The Gods, the Realms, and the Heroes: A Basic Orientation
Leading the gods is Odin, often called the “Allfather.” Odin is a profoundly anxious and, in some senses, selfish character, which is rarely suggested by his depictions in popular media. Odin knows (thanks to the prophecy in the poem Voluspa) that his fate and the fate of all the gods with him is to die at Ragnarok, and so he desperately gathers wisdom and knowledge in an effort to learn some way to postpone this catastrophe. In particular, he has sacrificed his own eye in the well of Mimir for a drink of its wisdom-granting waters (Voluspa, st. 28), and he has even sacrificed himself to himself on the supernatural ash tree Yggdrasil in order to learn the runes (see Havamal, st. 138–41).
In order to raise an army to fight by his side at Ragnarok, Odin travels in Midgard (the realm of humans) in disguise, stirring up battles and often granting favors to powerful warriors. He sends his Valkyries (human women with the power of flight) to bring the m
en who die in battle to his hall, Valhalla (literally “the hall of men killed in battle”), in Asgard (the realm of the gods). In Valhalla, these men fight and kill one another all day, and in the evening they are resurrected for a feast. Because death in battle was the only way to join Odin’s heroes in Valhalla, the religion of the Viking Age reinforced and encouraged the reckless disregard for life that is a hallmark of so many of the heroes of the Poetic Edda and the Norse sagas. But by the same token, Odin’s role as an inciter of war and a killer of men led to some unease about his role, as we see in some of the insults Thor and Loki level at him in the poems Harbarthsljoth and Lokasenna, respectively, and by many of his own names that Odin lists at the end of Grimnismal (such as “Evil doer,” “Battle-Merry,” and even simply “Killer”).
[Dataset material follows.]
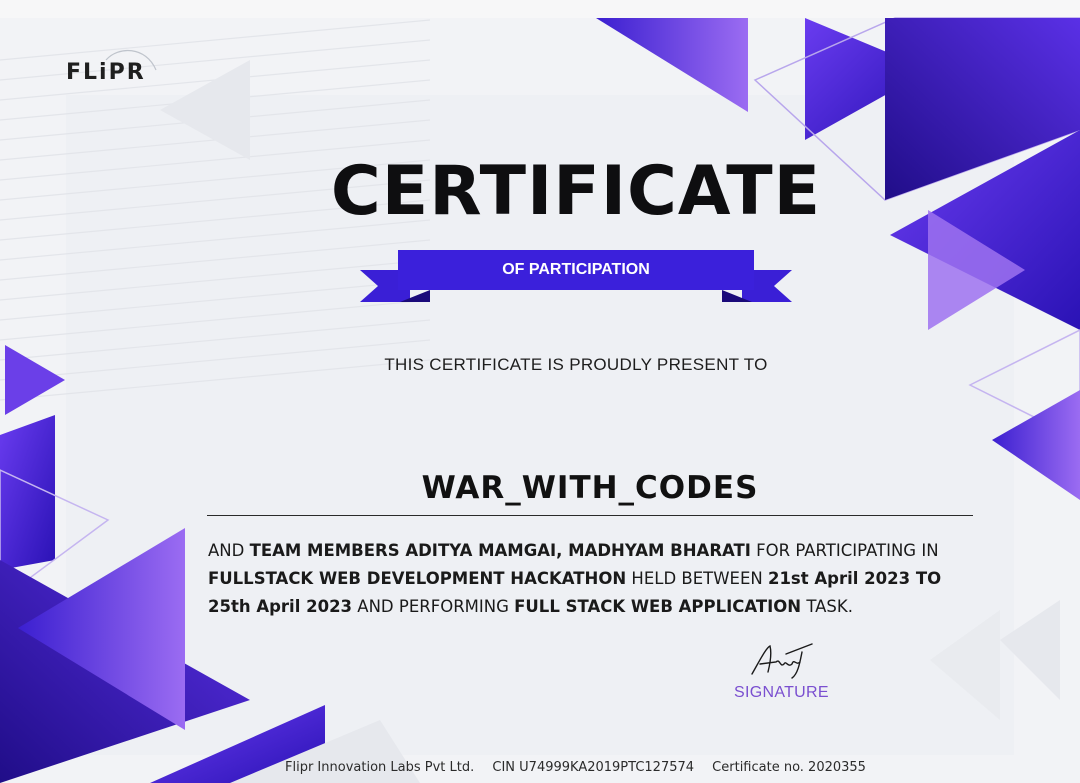  Describe the element at coordinates (380, 768) in the screenshot. I see `footer-company: Flipr Innovation Labs Pvt Ltd.` at that location.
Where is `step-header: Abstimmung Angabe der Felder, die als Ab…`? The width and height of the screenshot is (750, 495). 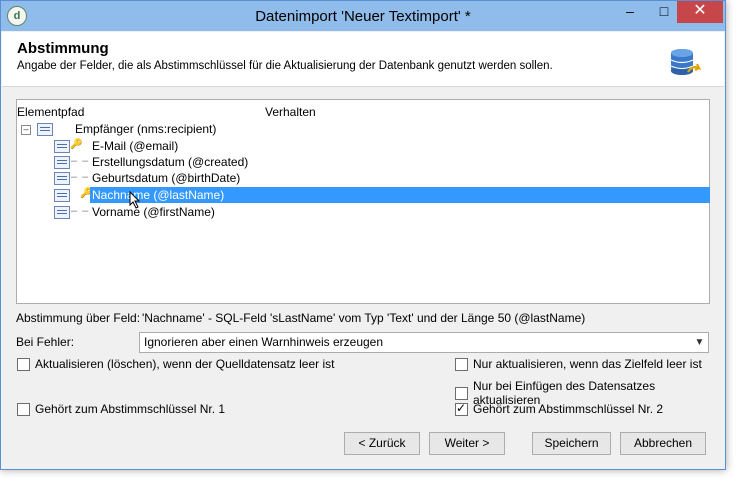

Regarded as a family, Odin and his children are referred to as the Aesir. Odin’s wife is Frigg, and with her Odin has two sons, Balder and Hoth. The accidental murder of Balder by his blind {xiv} brother Hoth is one of the great tragedies of Norse mythology, and it is instigated by Loki, a fickle, enigmatic figure who sometimes aids and sometimes harms the gods. Loki’s children include the wolf Fenrir, who bit off the hand of the god Tyr and who will eventually kill Odin, as well as Hel, the half-corpse queen of the dead, and the Midgard-serpent, a dragon who encircles Midgard and who will eventually kill, and be killed by, Thor.
The god Thor is the son of the Earth (personified as a goddess) and Odin, and by far the most popular of the Norse gods. Where Odin is unpredictable, snobbish, and even treacherous, Thor is a hero of the common man, usually hard at work killing giants with his hammer, Mjollnir. In the pages of the Poetic Edda, his popularity can be seen both in the ways he is depicted respectfully and seriously (as at the end of Lokasenna, when it is only Thor’s threats that scare Loki) and with tongue in cheek (as in the humiliation he suffers when he has to dress like a bride in Thrymskvitha).